6. Generalized state of sadness

If you feel sad without being able to identify a specific cause and this emotion has come to dominate your inner life, it may be an indicator of functional depression. However, most people with this condition will hide this sadness. This contributes to the feeling of isolation and the pressure to always pretend.

7. Inability to stop and take a break

You are always on the go, busy, running from one meeting to another, replacing work at the office with work at home, and you avoid stopping and resting. You don’t feel comfortable when you slow down. That’s because you’re afraid of the unpleasant thoughts that may arise if you take the time to listen to them. If you find yourself in this description, you may be suffering from functional depression.

8. You strive for perfection

Of course, some would argue that in the highly competitive world we live in, we are all engaged in the race for perfection. However, there are people who take perfectionism to unhealthy extremes. If when everything doesn’t work out perfectly, personally and professionally, you are very affected and punish yourself (insult yourself; deny yourself certain things), ask yourself why.

9. Feelings of guilt and worry about the past and future

We all sometimes replay embarrassing moments from the day at the end of the day when we’re trying to fall asleep. Worries about the future are also normal, especially when it is uncertain. Surely these are universal human experiences.

In the case of those with functional depression, they take over their mental space. If you feel shame, guilt, or worry constantly, even about minor things, consider getting evaluated by a mental health professional.

10. The smallest things seem very significant

In other words, you look like you’re exaggerating. Things that wouldn’t have affected you before (a friend cancels a date; your phone screen breaks; you’re late for work) now seem like the end of the world. You get overly stressed and upset about the events that trigger these negative feelings.

The trap of functional depression

At first glance, functional depression is a milder, almost benign form of clinical depression. People with this type of depression manage to keep their jobs, even be successful, continue to be good parents and have a social life. The paradox, however, is that it is this very ability to function as if they are perfectly healthy that keeps affected people from receiving specialist help, support and compassion. Clinical depression is a condition that is often seen on the outside, through latency in speech, spontaneous bouts of crying or emotional flattening, blank stares, carelessness. Functional depression is usually an inner suffering, well camouflaged and hidden from both those around and the affected individuals.

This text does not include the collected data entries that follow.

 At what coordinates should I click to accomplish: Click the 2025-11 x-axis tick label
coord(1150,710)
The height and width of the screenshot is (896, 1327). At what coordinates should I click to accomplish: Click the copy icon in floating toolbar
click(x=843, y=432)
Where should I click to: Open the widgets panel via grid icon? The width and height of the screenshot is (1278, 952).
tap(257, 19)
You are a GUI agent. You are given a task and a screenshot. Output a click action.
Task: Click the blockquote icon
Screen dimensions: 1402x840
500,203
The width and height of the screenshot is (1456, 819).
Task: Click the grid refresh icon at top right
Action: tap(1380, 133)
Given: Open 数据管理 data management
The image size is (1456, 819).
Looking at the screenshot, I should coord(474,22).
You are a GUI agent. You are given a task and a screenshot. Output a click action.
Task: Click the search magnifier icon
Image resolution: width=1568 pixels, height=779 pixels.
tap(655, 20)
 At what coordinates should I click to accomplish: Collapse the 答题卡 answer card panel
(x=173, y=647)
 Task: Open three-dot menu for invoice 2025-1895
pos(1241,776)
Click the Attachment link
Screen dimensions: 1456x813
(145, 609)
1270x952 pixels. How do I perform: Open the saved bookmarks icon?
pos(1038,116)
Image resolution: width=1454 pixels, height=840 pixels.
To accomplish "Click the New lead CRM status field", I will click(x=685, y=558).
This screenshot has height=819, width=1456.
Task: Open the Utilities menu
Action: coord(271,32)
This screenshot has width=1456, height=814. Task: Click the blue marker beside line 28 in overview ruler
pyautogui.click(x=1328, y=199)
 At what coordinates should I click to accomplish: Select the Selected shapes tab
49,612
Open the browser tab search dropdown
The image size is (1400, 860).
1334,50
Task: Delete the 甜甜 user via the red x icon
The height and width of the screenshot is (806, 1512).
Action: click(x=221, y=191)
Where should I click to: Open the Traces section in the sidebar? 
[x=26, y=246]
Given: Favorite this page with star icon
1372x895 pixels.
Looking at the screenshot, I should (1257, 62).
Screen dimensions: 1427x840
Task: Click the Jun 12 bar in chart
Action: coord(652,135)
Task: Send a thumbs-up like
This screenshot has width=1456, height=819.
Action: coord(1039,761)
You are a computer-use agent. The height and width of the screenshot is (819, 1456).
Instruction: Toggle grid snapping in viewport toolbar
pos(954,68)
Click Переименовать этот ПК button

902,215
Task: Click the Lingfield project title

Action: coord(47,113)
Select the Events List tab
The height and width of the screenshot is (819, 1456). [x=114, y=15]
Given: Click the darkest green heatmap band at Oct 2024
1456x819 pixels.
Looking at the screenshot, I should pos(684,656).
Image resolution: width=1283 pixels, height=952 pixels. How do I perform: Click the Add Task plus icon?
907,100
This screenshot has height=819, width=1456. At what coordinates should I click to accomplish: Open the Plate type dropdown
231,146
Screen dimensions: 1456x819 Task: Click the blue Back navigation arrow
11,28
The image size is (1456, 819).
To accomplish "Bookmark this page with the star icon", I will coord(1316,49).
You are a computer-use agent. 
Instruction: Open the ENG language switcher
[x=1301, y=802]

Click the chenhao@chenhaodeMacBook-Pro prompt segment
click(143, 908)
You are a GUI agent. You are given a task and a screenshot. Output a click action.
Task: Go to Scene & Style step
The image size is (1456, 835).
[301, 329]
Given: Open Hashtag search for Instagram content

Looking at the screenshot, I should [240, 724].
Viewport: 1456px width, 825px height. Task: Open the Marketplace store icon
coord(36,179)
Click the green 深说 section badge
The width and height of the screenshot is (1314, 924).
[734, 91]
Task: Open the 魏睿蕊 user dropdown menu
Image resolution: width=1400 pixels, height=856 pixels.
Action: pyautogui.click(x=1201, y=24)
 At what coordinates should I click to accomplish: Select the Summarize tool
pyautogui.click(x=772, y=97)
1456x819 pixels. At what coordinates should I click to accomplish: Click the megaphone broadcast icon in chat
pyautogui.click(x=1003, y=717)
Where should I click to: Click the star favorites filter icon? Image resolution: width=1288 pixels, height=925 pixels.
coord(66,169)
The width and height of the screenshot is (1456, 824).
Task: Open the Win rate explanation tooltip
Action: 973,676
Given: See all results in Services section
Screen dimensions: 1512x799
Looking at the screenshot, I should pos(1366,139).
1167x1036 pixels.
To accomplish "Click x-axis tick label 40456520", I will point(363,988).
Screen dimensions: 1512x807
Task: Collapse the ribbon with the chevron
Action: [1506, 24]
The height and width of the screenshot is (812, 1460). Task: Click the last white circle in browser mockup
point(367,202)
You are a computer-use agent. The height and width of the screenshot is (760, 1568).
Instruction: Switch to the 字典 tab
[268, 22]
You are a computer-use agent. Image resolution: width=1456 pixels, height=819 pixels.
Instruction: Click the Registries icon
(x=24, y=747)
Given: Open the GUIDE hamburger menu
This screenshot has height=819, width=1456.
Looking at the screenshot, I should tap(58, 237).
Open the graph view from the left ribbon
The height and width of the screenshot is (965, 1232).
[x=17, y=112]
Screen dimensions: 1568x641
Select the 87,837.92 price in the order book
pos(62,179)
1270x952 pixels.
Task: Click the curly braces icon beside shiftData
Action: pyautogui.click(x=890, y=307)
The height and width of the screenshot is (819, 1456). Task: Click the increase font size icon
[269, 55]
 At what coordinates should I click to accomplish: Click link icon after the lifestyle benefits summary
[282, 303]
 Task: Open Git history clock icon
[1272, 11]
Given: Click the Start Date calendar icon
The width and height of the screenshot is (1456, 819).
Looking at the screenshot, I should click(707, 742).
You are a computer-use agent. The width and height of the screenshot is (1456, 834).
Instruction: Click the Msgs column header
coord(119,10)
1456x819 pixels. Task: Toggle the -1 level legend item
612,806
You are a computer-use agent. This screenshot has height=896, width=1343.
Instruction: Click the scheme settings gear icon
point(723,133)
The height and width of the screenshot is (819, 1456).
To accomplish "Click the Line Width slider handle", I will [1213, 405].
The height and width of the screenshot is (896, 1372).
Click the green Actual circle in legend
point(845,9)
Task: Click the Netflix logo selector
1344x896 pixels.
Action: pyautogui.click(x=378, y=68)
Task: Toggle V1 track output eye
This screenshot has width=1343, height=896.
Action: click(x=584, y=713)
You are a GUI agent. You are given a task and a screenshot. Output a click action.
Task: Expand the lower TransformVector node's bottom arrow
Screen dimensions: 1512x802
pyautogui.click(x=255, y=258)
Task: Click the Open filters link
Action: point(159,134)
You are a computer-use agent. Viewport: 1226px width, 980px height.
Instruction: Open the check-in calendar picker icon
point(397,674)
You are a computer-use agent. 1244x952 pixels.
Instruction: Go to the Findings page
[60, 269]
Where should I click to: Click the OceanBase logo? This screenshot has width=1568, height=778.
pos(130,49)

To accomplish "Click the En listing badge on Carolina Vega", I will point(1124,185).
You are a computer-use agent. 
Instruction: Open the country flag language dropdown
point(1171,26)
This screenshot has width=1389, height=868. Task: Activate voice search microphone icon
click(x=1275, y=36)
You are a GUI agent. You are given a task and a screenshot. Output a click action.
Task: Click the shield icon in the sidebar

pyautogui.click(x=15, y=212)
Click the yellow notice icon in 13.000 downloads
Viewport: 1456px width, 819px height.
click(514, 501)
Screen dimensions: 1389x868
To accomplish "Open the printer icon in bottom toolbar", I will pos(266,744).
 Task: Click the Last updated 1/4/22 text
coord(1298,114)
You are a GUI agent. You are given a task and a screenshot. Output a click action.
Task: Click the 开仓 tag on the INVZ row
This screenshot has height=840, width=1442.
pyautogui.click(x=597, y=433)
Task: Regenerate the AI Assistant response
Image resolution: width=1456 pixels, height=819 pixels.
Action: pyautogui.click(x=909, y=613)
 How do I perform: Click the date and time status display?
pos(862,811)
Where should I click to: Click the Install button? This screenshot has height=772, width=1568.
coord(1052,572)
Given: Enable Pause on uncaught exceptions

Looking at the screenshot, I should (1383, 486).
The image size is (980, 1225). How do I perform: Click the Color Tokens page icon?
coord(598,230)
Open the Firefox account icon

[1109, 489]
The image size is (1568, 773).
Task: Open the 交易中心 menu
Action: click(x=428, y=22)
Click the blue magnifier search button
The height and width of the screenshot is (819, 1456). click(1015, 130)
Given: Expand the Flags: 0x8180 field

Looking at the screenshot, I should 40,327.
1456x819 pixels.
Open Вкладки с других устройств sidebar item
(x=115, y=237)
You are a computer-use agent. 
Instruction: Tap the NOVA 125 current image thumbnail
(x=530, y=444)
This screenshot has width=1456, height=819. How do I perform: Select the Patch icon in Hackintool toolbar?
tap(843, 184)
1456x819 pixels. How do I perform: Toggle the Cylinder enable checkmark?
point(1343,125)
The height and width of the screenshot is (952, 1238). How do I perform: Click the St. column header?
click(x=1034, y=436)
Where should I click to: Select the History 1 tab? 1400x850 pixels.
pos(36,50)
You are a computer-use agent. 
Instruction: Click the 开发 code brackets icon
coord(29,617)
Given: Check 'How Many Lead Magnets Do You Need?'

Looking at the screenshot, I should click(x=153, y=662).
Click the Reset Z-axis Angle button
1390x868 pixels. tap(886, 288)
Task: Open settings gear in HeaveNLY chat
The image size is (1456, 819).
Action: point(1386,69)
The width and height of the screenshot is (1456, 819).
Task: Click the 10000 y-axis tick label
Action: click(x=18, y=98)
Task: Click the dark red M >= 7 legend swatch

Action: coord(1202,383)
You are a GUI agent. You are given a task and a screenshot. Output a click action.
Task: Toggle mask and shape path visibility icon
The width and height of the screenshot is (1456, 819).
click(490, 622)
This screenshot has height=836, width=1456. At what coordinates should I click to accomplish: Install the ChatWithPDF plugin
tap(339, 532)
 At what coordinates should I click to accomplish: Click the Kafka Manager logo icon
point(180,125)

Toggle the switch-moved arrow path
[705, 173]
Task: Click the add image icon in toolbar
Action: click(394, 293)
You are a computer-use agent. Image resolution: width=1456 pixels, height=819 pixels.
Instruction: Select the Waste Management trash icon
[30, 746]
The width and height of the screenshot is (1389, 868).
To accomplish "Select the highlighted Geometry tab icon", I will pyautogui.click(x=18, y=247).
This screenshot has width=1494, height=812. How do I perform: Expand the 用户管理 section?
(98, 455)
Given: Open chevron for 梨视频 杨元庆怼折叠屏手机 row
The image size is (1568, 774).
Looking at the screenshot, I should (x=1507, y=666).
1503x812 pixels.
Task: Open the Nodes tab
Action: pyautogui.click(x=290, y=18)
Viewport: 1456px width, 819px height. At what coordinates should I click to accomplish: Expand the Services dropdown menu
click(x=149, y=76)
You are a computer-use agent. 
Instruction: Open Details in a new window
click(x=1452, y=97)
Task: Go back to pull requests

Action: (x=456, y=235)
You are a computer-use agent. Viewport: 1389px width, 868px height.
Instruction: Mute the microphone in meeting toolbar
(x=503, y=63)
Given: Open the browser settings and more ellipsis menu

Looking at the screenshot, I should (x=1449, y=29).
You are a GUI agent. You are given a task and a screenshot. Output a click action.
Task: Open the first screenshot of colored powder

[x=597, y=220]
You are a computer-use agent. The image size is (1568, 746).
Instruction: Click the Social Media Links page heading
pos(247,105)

Functional depression tends to occur mostly in highly motivated, perfectionistic people who believe they can do anything they set their minds to. This belief can lead them to believe that depression is just an obstacle that they can overcome on their own. So they do not seek the help of those close to them, nor of specialists. This can lead to deterioration of their general condition, until they reach major depression or suicidal thoughts.

It is important to understand that although it seems like a mild affection, functional depression must be taken seriously and treated by a specialist, just like major depression.



As mentioned before, people with functional depression seek the help of specialists much less often than those with major depression. Many of them either deny what they feel and find excuses or justifications. Many times they do not consider that they could be the signs of a mental condition, but an existential crisis.

For people with major depression, family and friends are sometimes the ones who convince them to see a doctor. But for people with functional depression, this rarely happens, because usually no one notices that something is wrong. So, the step of going to a mental health professional is the first and most difficult step to healing.

Treatment is similar to that of major depression, consisting of psychotherapy or antidepressant medication, or a combination of the two. Unlike major depression, progress can be slower, and harder to notice, as the general condition is not greatly altered. So it takes patience and persistence to achieve beneficial and lasting results, and to prevent relapses.